## Input records:
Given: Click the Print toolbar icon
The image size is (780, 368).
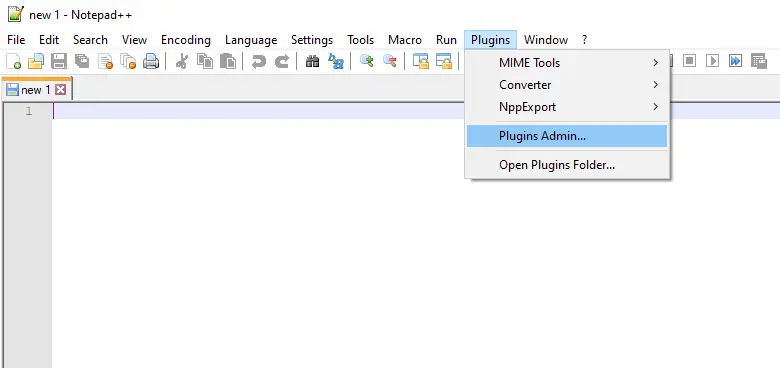Looking at the screenshot, I should (151, 62).
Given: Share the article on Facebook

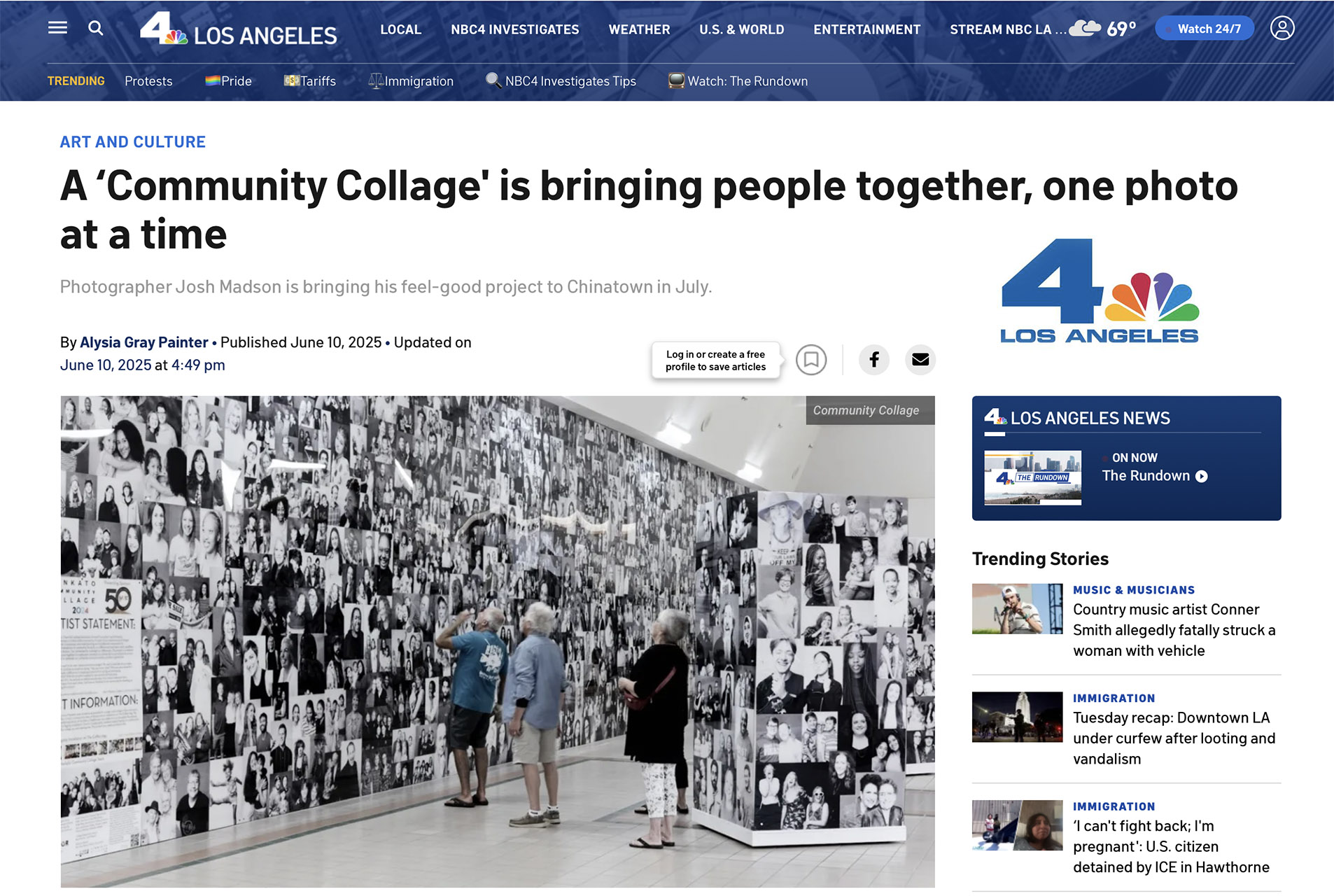Looking at the screenshot, I should tap(874, 360).
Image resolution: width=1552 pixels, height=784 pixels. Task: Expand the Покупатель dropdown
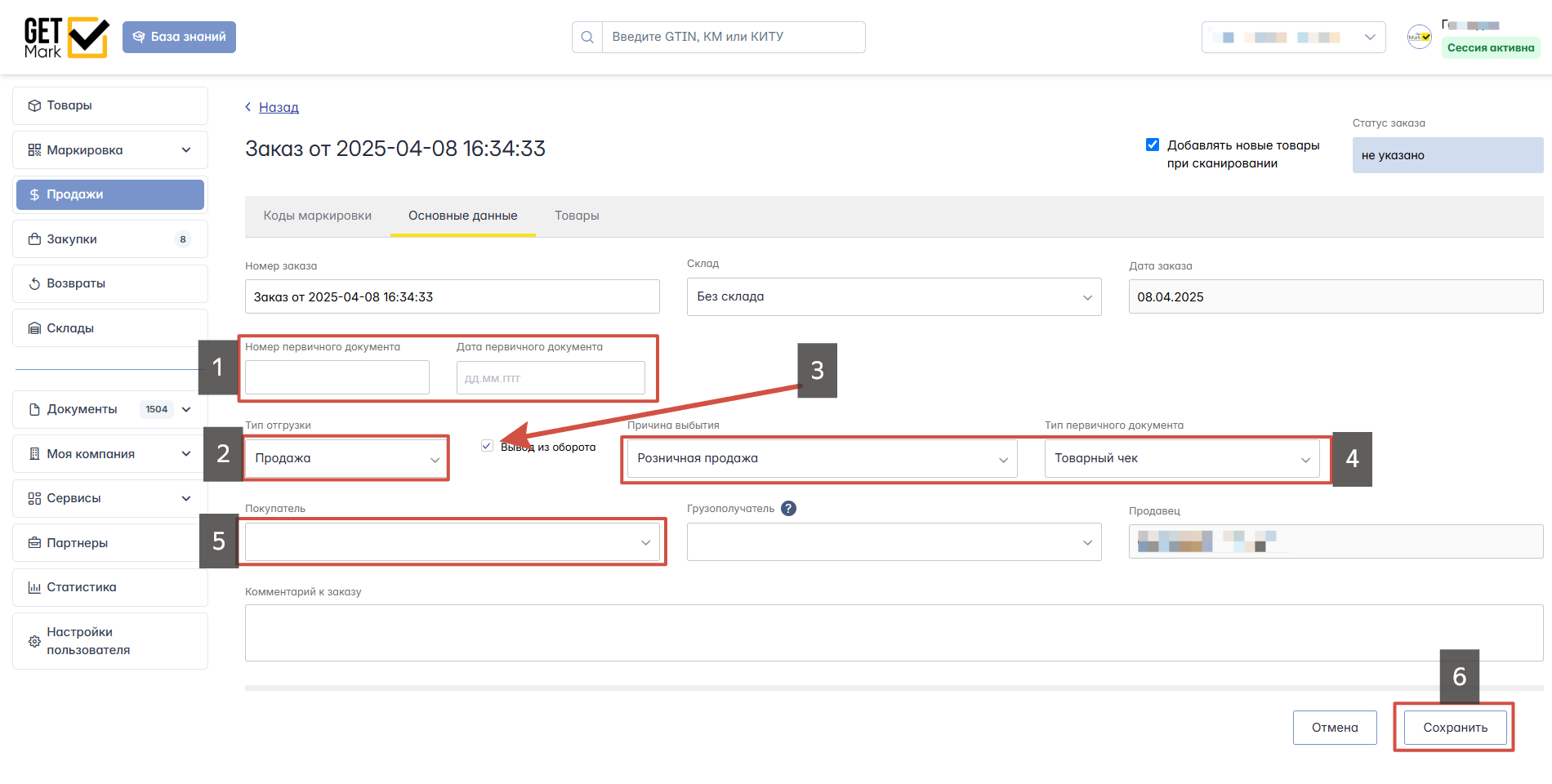[453, 542]
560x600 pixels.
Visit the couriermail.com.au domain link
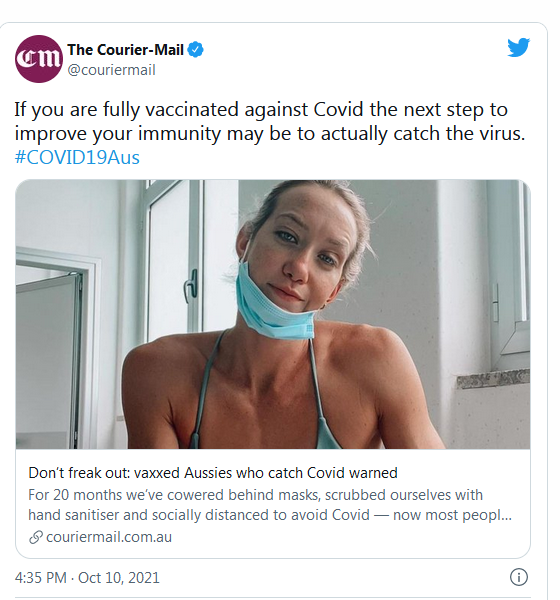coord(109,537)
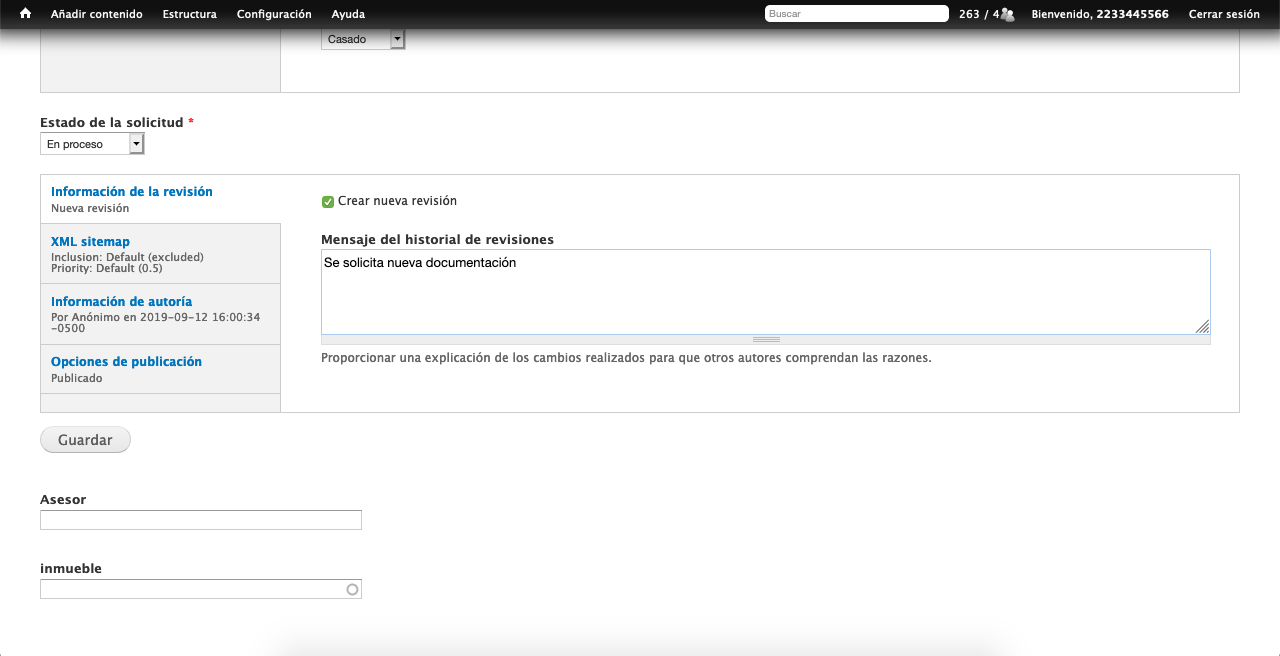Expand the Estado de la solicitud dropdown
Image resolution: width=1280 pixels, height=656 pixels.
pos(92,145)
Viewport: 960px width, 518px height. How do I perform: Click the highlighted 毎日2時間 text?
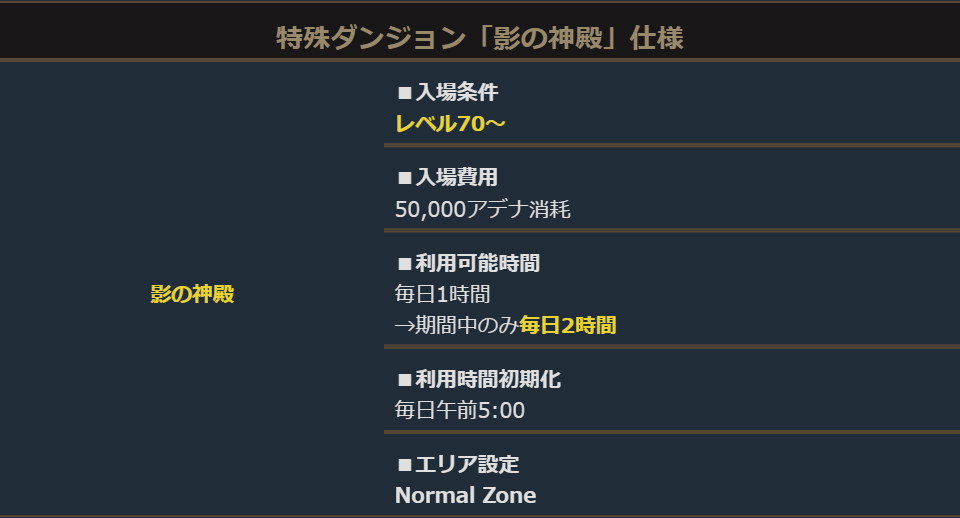pos(567,325)
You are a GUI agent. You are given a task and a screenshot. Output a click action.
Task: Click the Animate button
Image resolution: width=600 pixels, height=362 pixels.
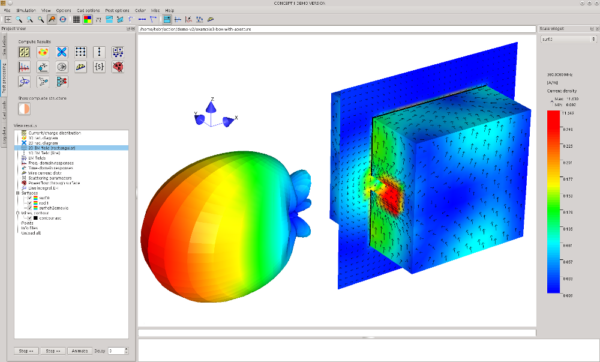(80, 351)
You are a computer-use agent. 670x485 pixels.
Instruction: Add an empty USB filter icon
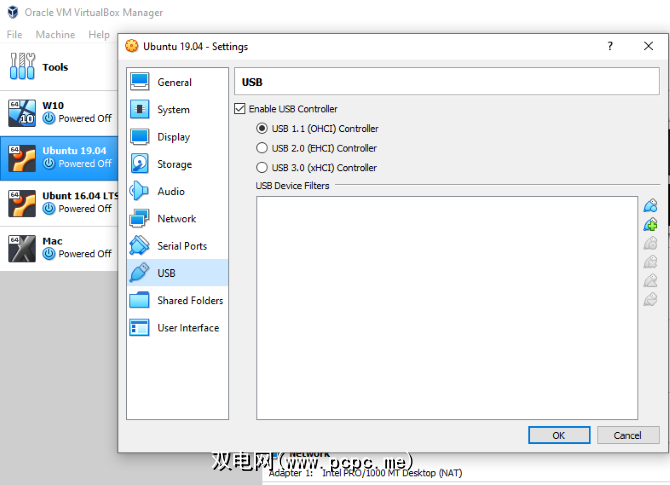[x=650, y=206]
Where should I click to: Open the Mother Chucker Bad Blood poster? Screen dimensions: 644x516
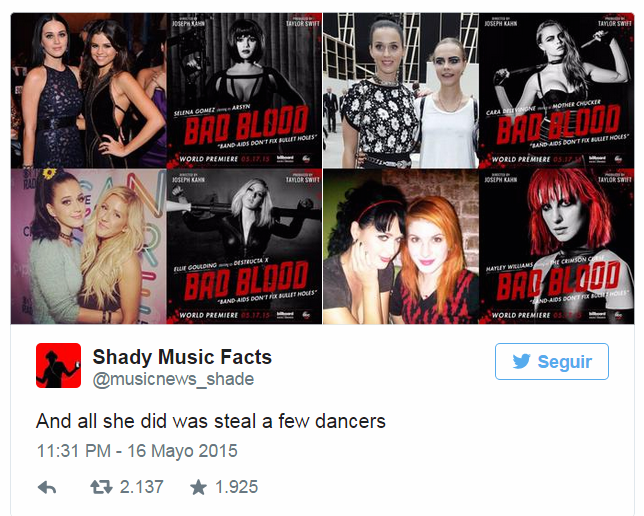point(556,90)
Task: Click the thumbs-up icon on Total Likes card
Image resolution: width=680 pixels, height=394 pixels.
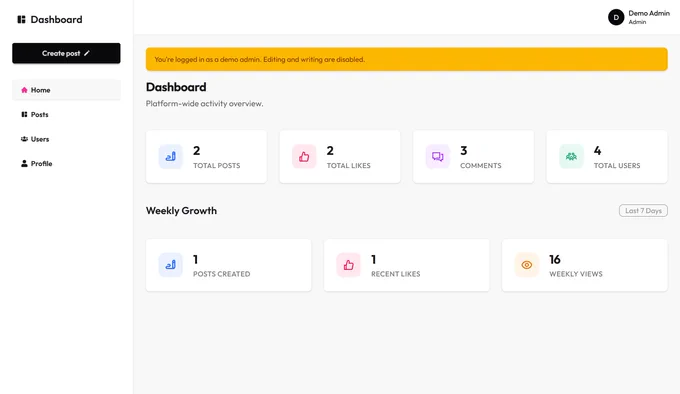Action: coord(304,156)
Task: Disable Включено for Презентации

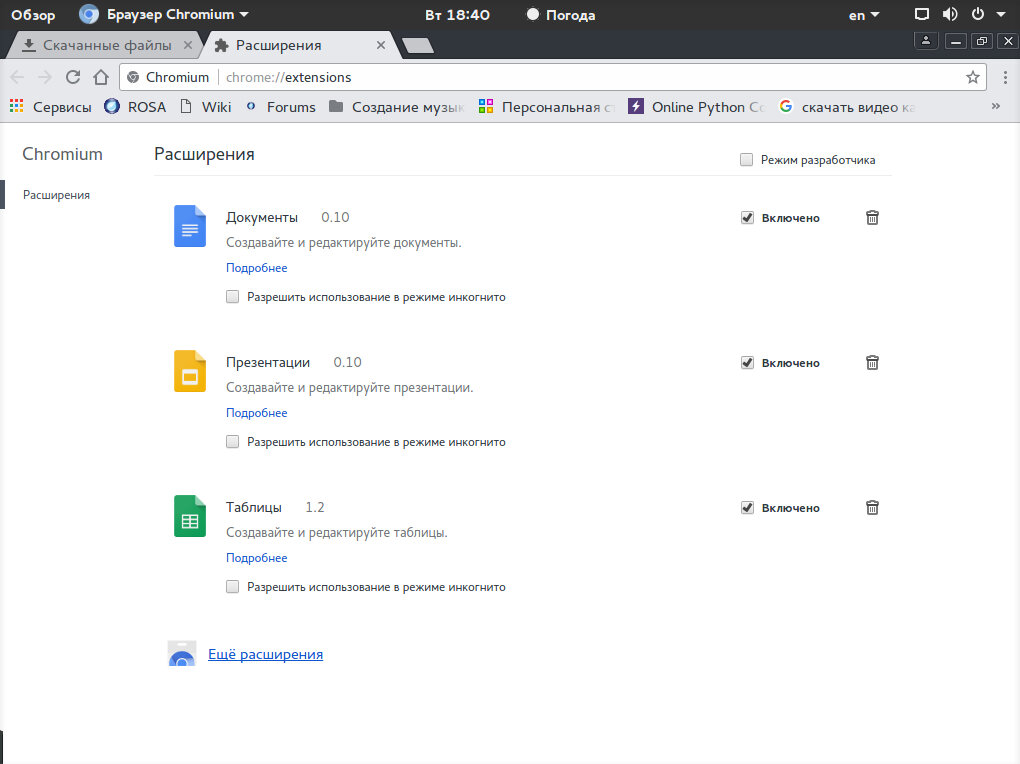Action: tap(747, 362)
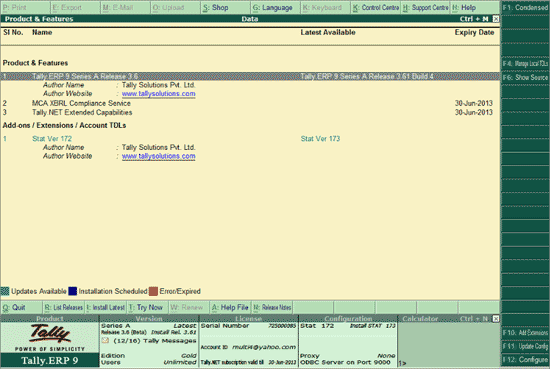Viewport: 550px width, 369px height.
Task: Click the List Releases button
Action: tap(63, 308)
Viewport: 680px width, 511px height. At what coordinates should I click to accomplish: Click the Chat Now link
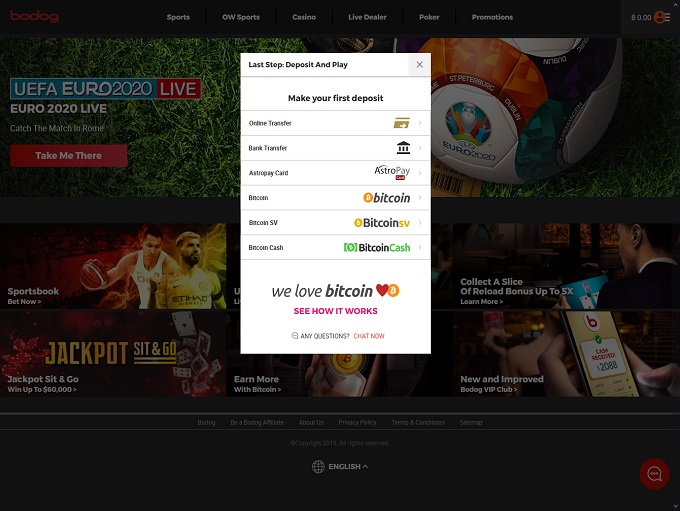[x=369, y=336]
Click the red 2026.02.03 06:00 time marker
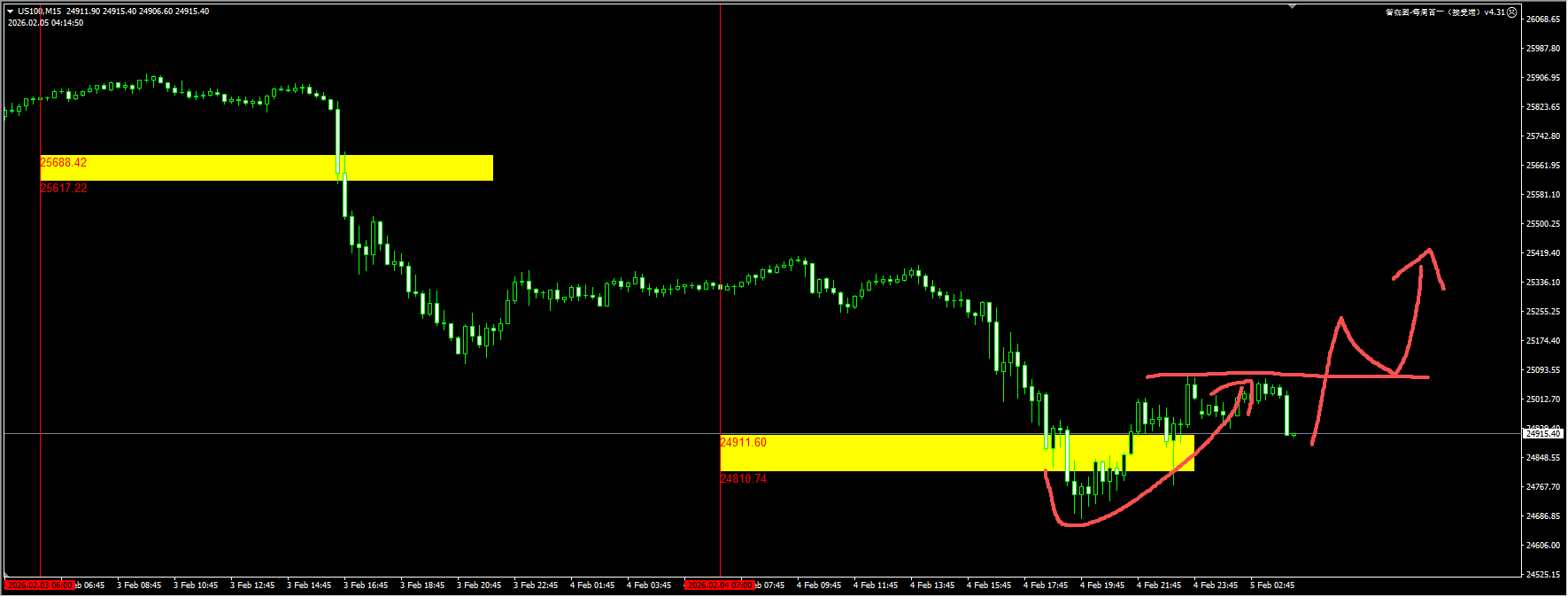The width and height of the screenshot is (1568, 597). 40,585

## Work item:
Copy out every line above, word for word, minus images.

## Task response:
Given: Click the Print toolbar icon
The image size is (780, 368).
Looking at the screenshot, I should (151, 62).
Given: Share the article on Facebook

Looking at the screenshot, I should tap(874, 360).
Image resolution: width=1552 pixels, height=784 pixels. Task: Expand the Покупатель dropdown
[453, 542]
560x600 pixels.
Visit the couriermail.com.au domain link
coord(109,537)
Expand the Estado de la solicitud dropdown
Image resolution: width=1280 pixels, height=656 pixels.
pos(92,145)
Viewport: 960px width, 518px height. How do I perform: Click the highlighted 毎日2時間 text?
pos(567,325)
You are a GUI agent. You are given a task and a screenshot. Output a click action.
Task: Click the Animate button
Image resolution: width=600 pixels, height=362 pixels.
(80, 351)
You are a computer-use agent. 670x485 pixels.
Instruction: Add an empty USB filter icon
[x=650, y=206]
Where should I click to: Open the Mother Chucker Bad Blood poster? Screen dimensions: 644x516
point(556,90)
Task: Click the thumbs-up icon on Total Likes card
Image resolution: width=680 pixels, height=394 pixels.
Action: coord(304,156)
Task: Disable Включено for Презентации

Action: tap(747, 362)
Viewport: 550px width, 369px height.
Task: Click the List Releases button
Action: tap(63, 308)
Viewport: 680px width, 511px height. At what coordinates should I click to accomplish: Click the Chat Now link
[x=369, y=336]
Click the red 2026.02.03 06:00 time marker
The width and height of the screenshot is (1568, 597). 40,585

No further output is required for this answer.